Court of Appeals’ Opinion
¶26 On appeal, Peraza made a number of arguments,
including that the trial court abused its discretion when it allowed
the expert witness to testify because the State had not provided
sufficient information for the court to determine whether the
testimony satisfied evidentiary rule 702. See State v. Peraza, 2018
UT App 68, ¶¶ 23, 25, 427 P.3d 276. Peraza also argued that he
had been prejudiced by the trial court’s denial of his request for a
continuance because he was unable to procure an expert witness.
See id. ¶¶ 24, 38.
¶27 The court of appeals concluded that the trial court erred
in admitting the expert’s testimony. Id. ¶¶ 2, 30, 32, 37, 49.
According to that court, because the State’s notice did not comply
with the Expert Notice Statute, the trial court was deprived of
“the information necessary to rule on the admissibility of Expert’s
testimony under rule 702.” Id. ¶ 2; see also id. ¶¶ 28, 31, 37, 49. It
concluded that this error was prejudicial. Id. ¶ 37.
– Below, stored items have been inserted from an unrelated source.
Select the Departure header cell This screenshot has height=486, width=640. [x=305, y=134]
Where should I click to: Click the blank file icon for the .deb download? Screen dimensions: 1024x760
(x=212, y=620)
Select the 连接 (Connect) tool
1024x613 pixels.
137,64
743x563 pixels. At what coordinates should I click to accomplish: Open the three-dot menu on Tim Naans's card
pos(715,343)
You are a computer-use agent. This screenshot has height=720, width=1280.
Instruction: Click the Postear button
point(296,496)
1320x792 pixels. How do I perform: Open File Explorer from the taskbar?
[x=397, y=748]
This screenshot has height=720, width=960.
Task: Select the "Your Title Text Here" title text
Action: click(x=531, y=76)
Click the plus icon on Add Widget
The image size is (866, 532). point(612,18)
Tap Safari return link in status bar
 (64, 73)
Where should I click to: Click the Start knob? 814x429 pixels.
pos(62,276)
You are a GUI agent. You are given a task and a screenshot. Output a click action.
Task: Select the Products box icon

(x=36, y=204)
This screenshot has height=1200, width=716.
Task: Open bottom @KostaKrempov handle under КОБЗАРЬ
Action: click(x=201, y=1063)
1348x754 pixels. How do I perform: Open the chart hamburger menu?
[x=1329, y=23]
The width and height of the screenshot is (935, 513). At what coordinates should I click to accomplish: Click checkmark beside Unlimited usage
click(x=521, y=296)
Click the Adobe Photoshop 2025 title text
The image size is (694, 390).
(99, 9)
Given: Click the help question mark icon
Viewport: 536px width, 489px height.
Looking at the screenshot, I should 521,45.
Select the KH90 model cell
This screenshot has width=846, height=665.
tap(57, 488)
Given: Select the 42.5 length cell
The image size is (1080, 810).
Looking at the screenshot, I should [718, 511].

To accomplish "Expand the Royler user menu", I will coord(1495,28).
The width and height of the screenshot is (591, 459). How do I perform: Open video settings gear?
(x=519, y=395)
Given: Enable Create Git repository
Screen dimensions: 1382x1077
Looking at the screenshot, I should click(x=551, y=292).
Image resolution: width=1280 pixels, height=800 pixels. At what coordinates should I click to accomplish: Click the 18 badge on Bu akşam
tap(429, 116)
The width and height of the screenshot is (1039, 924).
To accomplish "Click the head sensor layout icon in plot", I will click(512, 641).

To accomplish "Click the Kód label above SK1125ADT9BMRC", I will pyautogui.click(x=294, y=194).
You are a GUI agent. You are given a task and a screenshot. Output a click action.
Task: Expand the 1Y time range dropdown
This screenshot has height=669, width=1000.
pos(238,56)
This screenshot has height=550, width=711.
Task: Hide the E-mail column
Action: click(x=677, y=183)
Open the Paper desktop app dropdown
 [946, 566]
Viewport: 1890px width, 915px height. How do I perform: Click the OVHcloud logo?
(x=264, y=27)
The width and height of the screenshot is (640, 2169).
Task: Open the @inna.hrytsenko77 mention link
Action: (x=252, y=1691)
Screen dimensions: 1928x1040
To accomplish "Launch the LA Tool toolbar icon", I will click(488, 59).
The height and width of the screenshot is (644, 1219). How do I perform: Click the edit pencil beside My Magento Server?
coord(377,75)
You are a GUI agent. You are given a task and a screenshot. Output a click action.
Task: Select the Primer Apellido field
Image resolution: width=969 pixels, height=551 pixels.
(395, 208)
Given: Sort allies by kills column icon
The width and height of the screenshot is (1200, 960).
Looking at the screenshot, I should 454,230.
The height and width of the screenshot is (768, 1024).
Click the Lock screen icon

¶28 The court of appeals also concluded that the trial court
abused its discretion in denying Peraza’s request for a
continuance. Id. ¶¶ 2, 38, 48. Its analysis relied on the Expert
Notice Statute, id. ¶ 39, which states that if the party seeking to
admit expert testimony “fails to substantially comply with the
requirements of this section, the opposing party shall, if necessary
to prevent substantial prejudice, be entitled to a continuance of
the trial or hearing sufficient to allow preparation to meet the
testimony,” UTAH CODE § 77-17-13(4)(a). The court concluded that
“the burden is on the State to persuade the court there is no
reasonable likelihood that, absent the error, the outcome would
have been more favorable to the defendant.” Peraza, 2018 UT App
68, ¶ 44 (citing State v. Tolano, 2001 UT App 37, ¶ 14, 19 P.3d 400).
And it concluded that the State had not met its burden. Id. ¶¶ 45–
47.
5 Before closing arguments, the State moved to dismiss the
charge of aggravated sexual abuse of a child, which the trial court
granted.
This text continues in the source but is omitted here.